The Los Angeles Unified School District was forced to find a replacement contractor after the original contractor failed to meet certain requirements of the contract. As part of the re-bidding process, the District provided the original plans and specifications as well as a punch-list of items detailing necessary corrections. The replacement contractor was also required to correct any unlisted defects in any existing work performed by the original contractor.

 

The winning bid came in at a cost not to exceed $4.5 million, but as the replacement contractor delved into the repairs, it found additional deficiencies that would need to be corrected and were not previously disclosed. For example, a punch-list item to repair a few floor tiles led to the reinstallation of all tile.

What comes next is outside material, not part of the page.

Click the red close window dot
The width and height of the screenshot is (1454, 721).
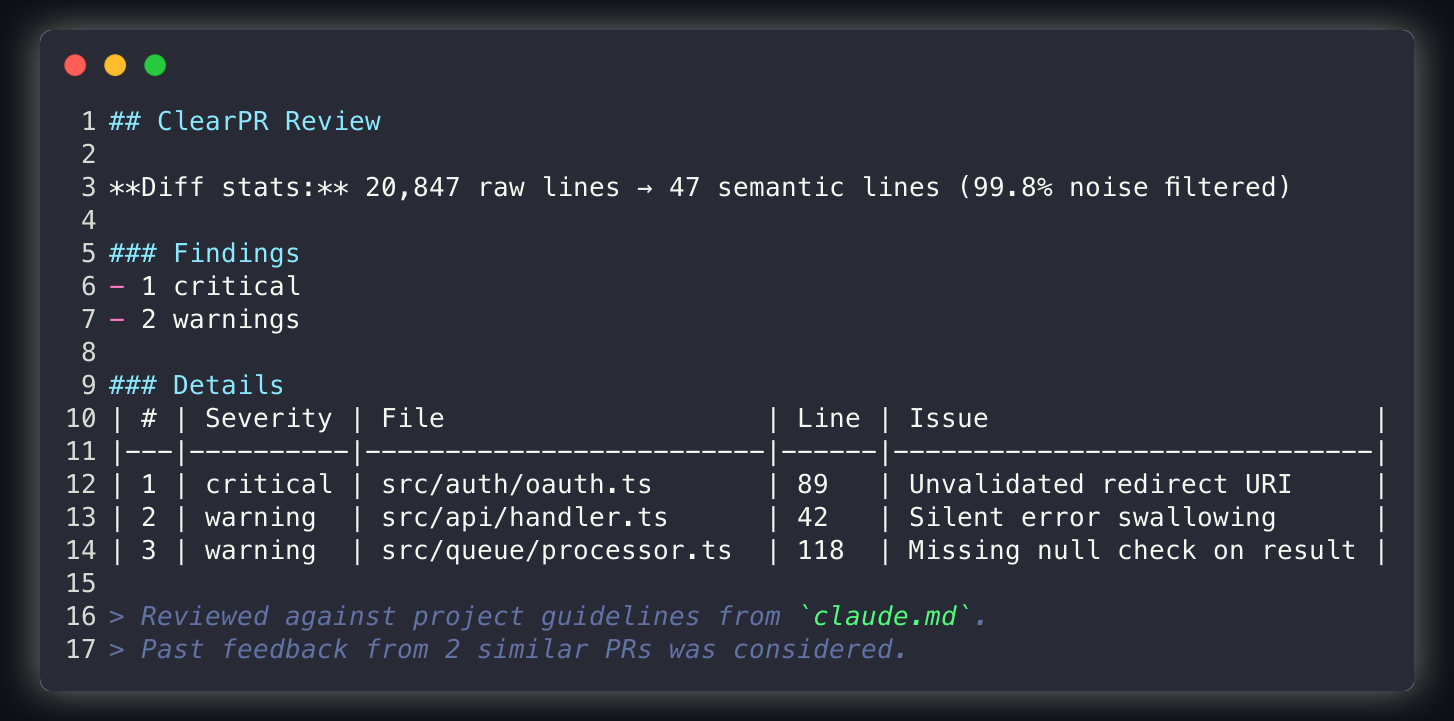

The contractor submitted the extra costs, totaling approximately $2.8 million, which led to litigation to determine who would bear the extra cost – the owner or the contractor.

 

The Court stated that, in certain circumstances, a contractor may be entitled to additional compensation for a public entity’s non-disclosure where:

 

a)    The contractor submitted its bid or undertook to perform work without material information that affected performance costs;

 

b)    The public entity was in possession of information and was aware the contractor had no knowledge or reason to seek it out;

 

c)    Contract specifications or other information furnished by the public entity to the contractor misled the contractor or did not put it on notice to inquire; or

 

d)    The public entity failed to provide relevant background information.

 

This legal doctrine, known as the “superior knowledge doctrine”, was previously adopted by the United States Supreme Court and allows relief in cases where a public entity owner is aware of material information, but fails to disclose that information to the bidding contractor. The superior knowledge doctrine requires public entities to provide accurate plans and specifications, but they are not required to disclose information that the contractor should have discovered through due diligence.

 

Concern that public entities will now be exposed to more claims as a result of this decision was tempered by the Court, which stated that nondisclosure is only actionable on a limited basis and when the information materially affects the cost of performance.

 

Competitive Bidding on Prevailing Wage Projects

Posted by: Hilger Hammond On: 13th September 2010 | no responses.

by Mark A. Rysberg

 

Contractors can reduce-wage related costs and gain a competitive edge in the bidding process by developing creative compensation methods.  soft cialis The Davis-Bacon Act requires contractors on federally-funded projects to pay laborers and mechanics prevailing wage and fringe benefits.  pay for someone to write your essay Michigan has a similar law that applies to state funded projects.  MCL 408.551.  Traditionally, fringe benefits have been paid as cash wages.  However, for every dollar spent on cash wages employers incur additional payroll taxes (FICA, FUTA, SUTA) and insurance-based expenses such as worker’s compensation and liability insurance.  The bottom line is that every dollar spent on wage-based compensation can cost employers 25% more.

 

Although prevailing wage laws eliminate the competitive advantage from the labor rate aspect of the project cost, employers can choose how to fund the fringe benefits.  By providing employees with fringe benefits as a bona fide benefits package rather than paying them wages to purchase or contribute to the same benefits, employers can eliminate some of the unnecessary payroll taxes and insurance costs.  By getting creative, contractors can become more competitive in an ever-tightening bid process.